From: Weiwen Hu <huweiwen@linux.alibaba.com>
To: Bjorn Helgaas <helgaas@kernel.org>,
"Rafael J. Wysocki" <rafael.j.wysocki@intel.com>
Cc: "Rafael J. Wysocki" <rafael.j.wysocki@intel.com>,
Bjorn Helgaas <bhelgaas@google.com>,
linux-acpi@vger.kernel.org, linux-pci@vger.kernel.org
Subject: Re: [PATCH] ACPI/PCI: deduplicate concurrent eject notify
Date: Fri, 11 Apr 2025 17:12:07 +0800 [thread overview]
Message-ID: <Z_i3-z4dODvYjaPN@MacBook-Pro.local> (raw)
In-Reply-To: <20250228171601.GA23123@bhelgaas>
Hi Rafael, what's your opinion on this race condition in ACPI hotplug?
On Fri, Feb 28, 2025 at 11:16:01AM -0600, Bjorn Helgaas wrote:
> On Mon, Feb 24, 2025 at 03:00:34PM +0800, Weiwen Hu wrote:
> > Ignore the eject notification when the previous ejection is still in
> > progress to prevent multiple _EJ0 invocations when the ejection completes.
> >
> > The first _EJ0 informs the platform to actually eject the device and frees
> > the slot for other devices. So the subsequent _EJ0 may accidentally eject
> > the new device that is just plugged into this slot. We need to avoid this.
> >
> > For each acpi_device, this patch introduces a new field `ejecting`, which
> > is set before enqueuing the `kacpi_hotplug_wq` and reset before invoking
> > _EJ0. Every notifications we received before invoking _EJ0 is targeted to
> > the old device. This ensures we don't miss any notifications for newly
> > plugged device. And a new flag `should_dedup_eject` allows each driver to
> > implement this feature gradually. A driver should set this flag on
> > initialization if it will reset `ejecting`.
>
> Which drivers do you have in mind when you say "each driver can
> implement this feature gradually"? You set should_dedup_eject in
> acpiphp, so I guess you mean other ACPI hotplug drivers? I see
> acpi_hotplug_context mentioned in libata-acpi.c, surface3-wmi.c; maybe
> those are the only other current ones?
Yes, I mean other ACPI hotplug drivers. I've searched for acpi_evaluate_ej0(),
because `ejecting` should be reset just before this. I got dock.c and scan.c.
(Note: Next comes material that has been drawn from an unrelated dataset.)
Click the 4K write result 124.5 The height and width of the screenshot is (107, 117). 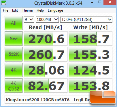[90, 70]
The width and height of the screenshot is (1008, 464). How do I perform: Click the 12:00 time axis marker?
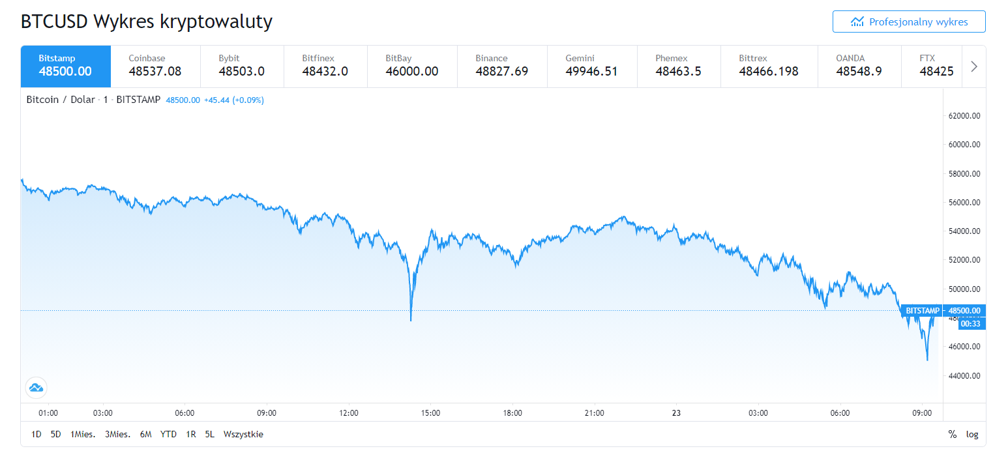(x=349, y=413)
All of them are called from acpi_device_hotplug(). So may be I can change all
of them at once. Should we also consider out-of-tree drivers?
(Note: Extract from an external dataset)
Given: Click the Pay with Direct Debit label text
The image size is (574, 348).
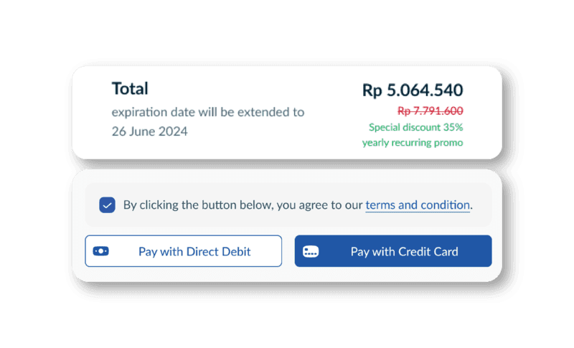Looking at the screenshot, I should coord(194,252).
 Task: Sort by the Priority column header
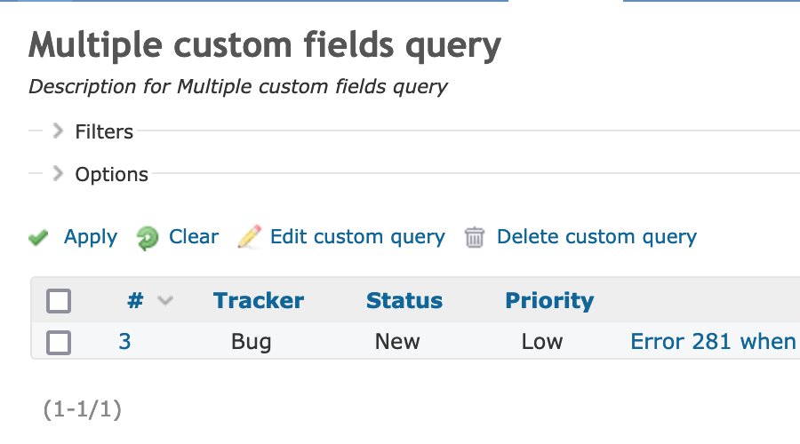click(549, 301)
As for surface3-wmi.c, its s3_wmi_hp_notify function seems only probing lid
state, and does not support hot unplug actually.
But ata_acpi_detach_device() seems not calling acpi_evaluate_ej0(), From
f730ae183863 ("libata: remove functions now handed by ACPI dock driver"), It
seems that ata relies on dock to call ej0 for it.
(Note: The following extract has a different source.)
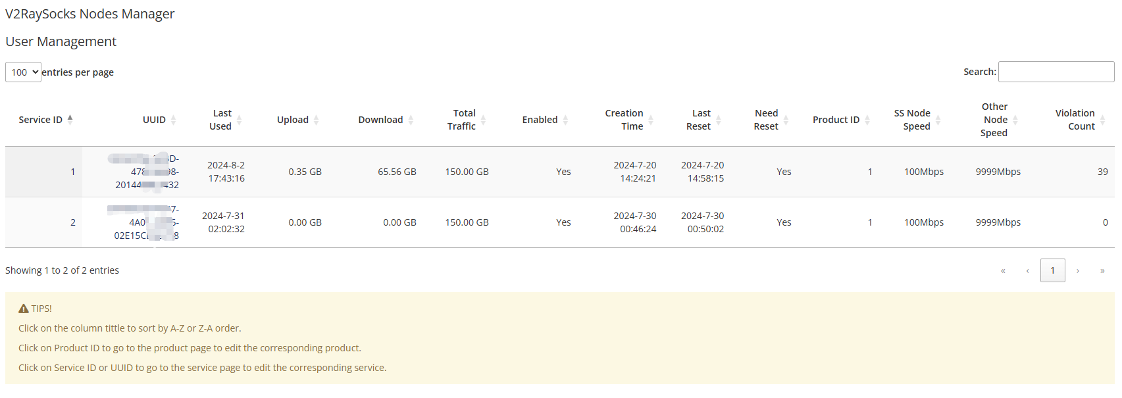Click sort arrows next to Violation Count
Screen dimensions: 1122x398
coord(1103,120)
> > This fix is not perfect. If we receive an eject notification just after
> > resetting `ejecting` but before _EJ0, we will still invoke _EJ0 twice.
> > However this seems to be the best solution available, and it strictly
> > improves the current situation.
> >
> > Another potential fix is to add an `ejected` flag to each device and not
> > invoke _EJ0 for already ejected devices. However, this approach risks
> > losing synchronization with the platform if something else goes wrong,
> > potentially preventing the device from being ejected permanently. And we
> > need to check with bus driver to make sure the device is really ejected
> > successfully. But this check is still racy. So we cannot ensure no extra
> > _EJ0 invocations either.
>
> I see the problem. Thanks for the detailed explanation and details
> about reproducing it and the trace.
>
> I'm not sure whether the platform should reissue the Bus Check
> notification based on the fact that the OS hasn't invoked _EJ0 in some
> arbitrary time. That seems a little bit presumptuous because, for
> example, the platform can't know how long it will take to write out
> the dirty page cache. The racyness of the workaround seems
> troublesome to me.
>
> But this is all really an ACPI issue, not a PCI issue, so I'd like to
> defer to the ACPI experts here.
>
> > Signed-off-by: Weiwen Hu <huweiwen@linux.alibaba.com>
> > ---
> > drivers/acpi/osl.c | 6 ++++++
> > drivers/pci/hotplug/acpiphp_glue.c | 15 +++++++++++----
> > include/acpi/acpi_bus.h | 4 +++-
> > 3 files changed, 20 insertions(+), 5 deletions(-)
> >
> > We observed that umount can take extremely long time if there is a lot of
> > dirty page cache. umount will take the s_umount semaphore, which will
> > block the ejecting process:
> >
> > __schedule+0x1e0/0x630
> > ? kernfs_put.part.0+0xd4/0x1a0
> > schedule+0x46/0xb0
> > rwsem_down_read_slowpath+0x16b/0x490
> > __get_super.part.0+0xc1/0xe0
> > fsync_bdev+0x11/0x60
> > invalidate_partition+0x5c/0xa0
> > del_gendisk+0x103/0x2e0
> > virtblk_remove+0x27/0xa0
> > virtio_dev_remove+0x36/0x90
> > __device_release_driver+0x172/0x260
> > device_release_driver+0x24/0x30
> > bus_remove_device+0xf6/0x170
> > device_del+0x19b/0x450
> > device_unregister+0x16/0x60
> > unregister_virtio_device+0x11/0x20
> > virtio_pci_remove+0x31/0x60
> > pci_device_remove+0x38/0xa0
> > __device_release_driver+0x172/0x260
> > device_release_driver+0x24/0x30
> > pci_stop_bus_device+0x6c/0x90
> > pci_stop_and_remove_bus_device+0xe/0x20
> > disable_slot+0x49/0x90
> > acpiphp_disable_and_eject_slot+0x15/0x90
> >
> > While OS is not invoking _EJ0 timely, the user (or hypervisor) may retry by
> > issuing another notification, which will be queued in kacpi_hotplug_wq.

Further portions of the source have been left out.